Sunday, August 22, 2010

Choices & When We Want It

I'm posting chapters early as I am able to do so. I will always be able to post on Wednesday nights late, but not always earlier in the week. There's some good food for chewing over coming up and I want to get several chapters posted and get some good discussions flowing.


The next two chapters begin to get at the center of what ails our culture and Industrial society as a whole.



Things to think about when reading these chapters are, how did our culture become what it is? Why did this happen? Why is it maintained in this way? Who benefits from this? Who does not benefit? Do you personally truly benefit? Is this helping our planet?


Choices
The fact that we in the U.S. can choose the food we buy, different foods for different meals, is a thing taken for granted by our society.

The fact that we can choose so much of what we buy means we have a responsibility tied to those choices. We are responsible for the consequences created by those choices. We are ultimately responsible for the actions of a company our dollars are supporting. It is too easy to say, “ I don’t run that company. I’m not responsible.” If our money goes to a company, then our money is funding its activities. We have a choice and a say as to where our money goes. The problem is that in this heavily corporate society, it is very difficult and sometimes impossible to spend our money where it can actually do good. Sometimes, our choices are so restricted that we have no choice. The idea that if a corporation provides your food you have more choices

is a myth.

What drives your choices? We need to research what we buy, becoming our own experts. If we find something really good, we need to talk to people about it. Talk to people about what is made nearby and spread the word. Clue people into what isn’t made nearby. What things are made by the most egregious companies and to not buy those things. If small businesses such as manufacturers, food producers and food distributors don’t get support they will close. It takes a lot of work to reinvent those small businesses once they’re gone. Corporate run business would love to fill those voids and take your money for the benefit of their share holders.

The choice is yours.


When We Want It
We in the United States of America are a comfortable people. We are not used to lines, inconvenience or hardship. The vast majority of us have not lived through a depression, war rationing or poverty.
Doing without.
The vast majority of us have grown up having choices as to what to eat for each meal. Our diets are varied and full of foods that normally would not be available to us. We burn jet fuel to have foods that are completely out of season to us. We have stopped waiting and started moving food from long distances just to have it

when we want it.

By the time Europeans first came in contact with the Americas, there had been people living here for thousands of years. Most living within the rhythms of their environment, some not. Only several hundred years later this land is reduced to a former shell of its old self due to the philosophies, systems of power and world view brought here by the conquerors. These ideals still guide our system of governance, our corporations and other institutions within our culture. Now, the land cannot sustain the population without great intervention. This is the legacy we must wipe away.

1 comment:

  1. Thoughts on Choices
    Many cultures rely on a staple food, such as rice or legumes, to make up a substantial part of their diets. The choice of what to eat for your up coming meal is often a basic selection revolving around the staple. Many times the meal is the staple food and nothing else. In an infrastructure wealthy nation state such as the US, foods can be moved around en mass. This moving requires resources in abundance. To grow and eat mainly a staple food requires less resources and provides a greater degree of sustainability for localized populations.
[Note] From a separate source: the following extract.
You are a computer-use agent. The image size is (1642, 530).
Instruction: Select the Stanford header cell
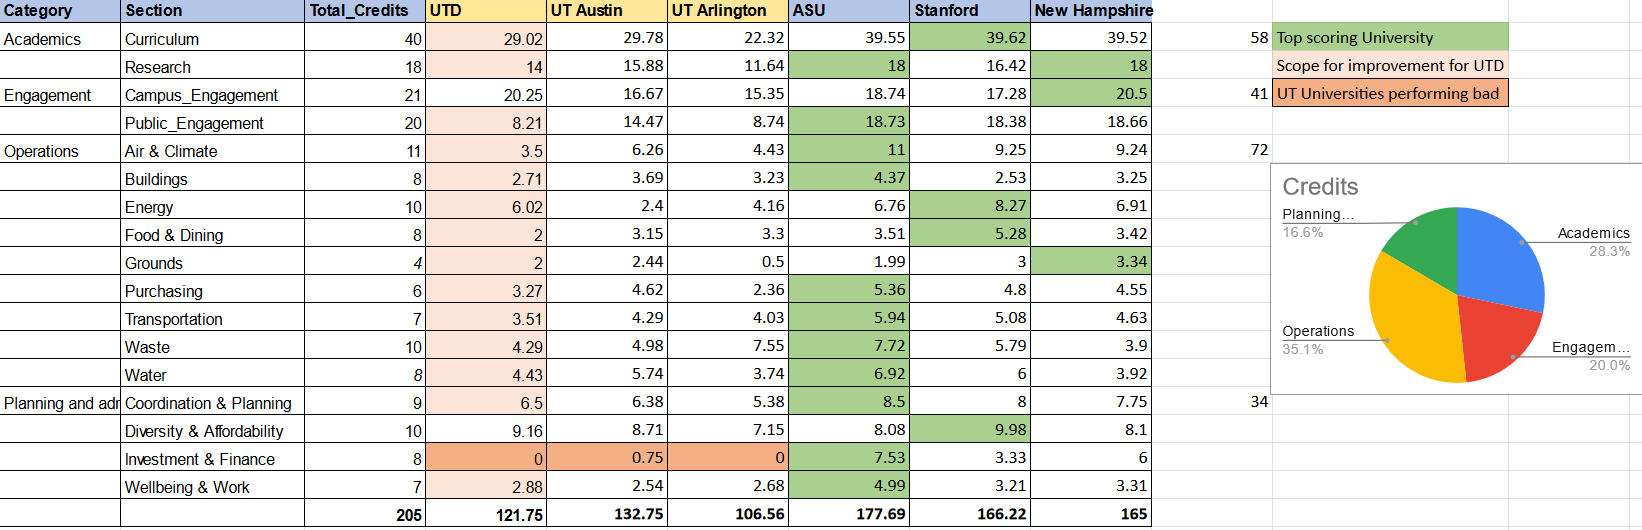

    Thoughts on When We Want It
    When we want something and what we want can actually determine our level of sustainability as a society. A new mind set in these realms could have a dramatic impact on the infrastructure and resource usage that goes with them. A new mindset in these realms could actually bring our society closer to sustainability than any other action we take as a collective whole. The, When We Want It, mindset applies to more than food. It applies to every facet of our culture and our existence within it. At least that's the way it is spun to us. We can ignore the spin and change our ways. But that is such an easy sentence to write. The doing is much much harder.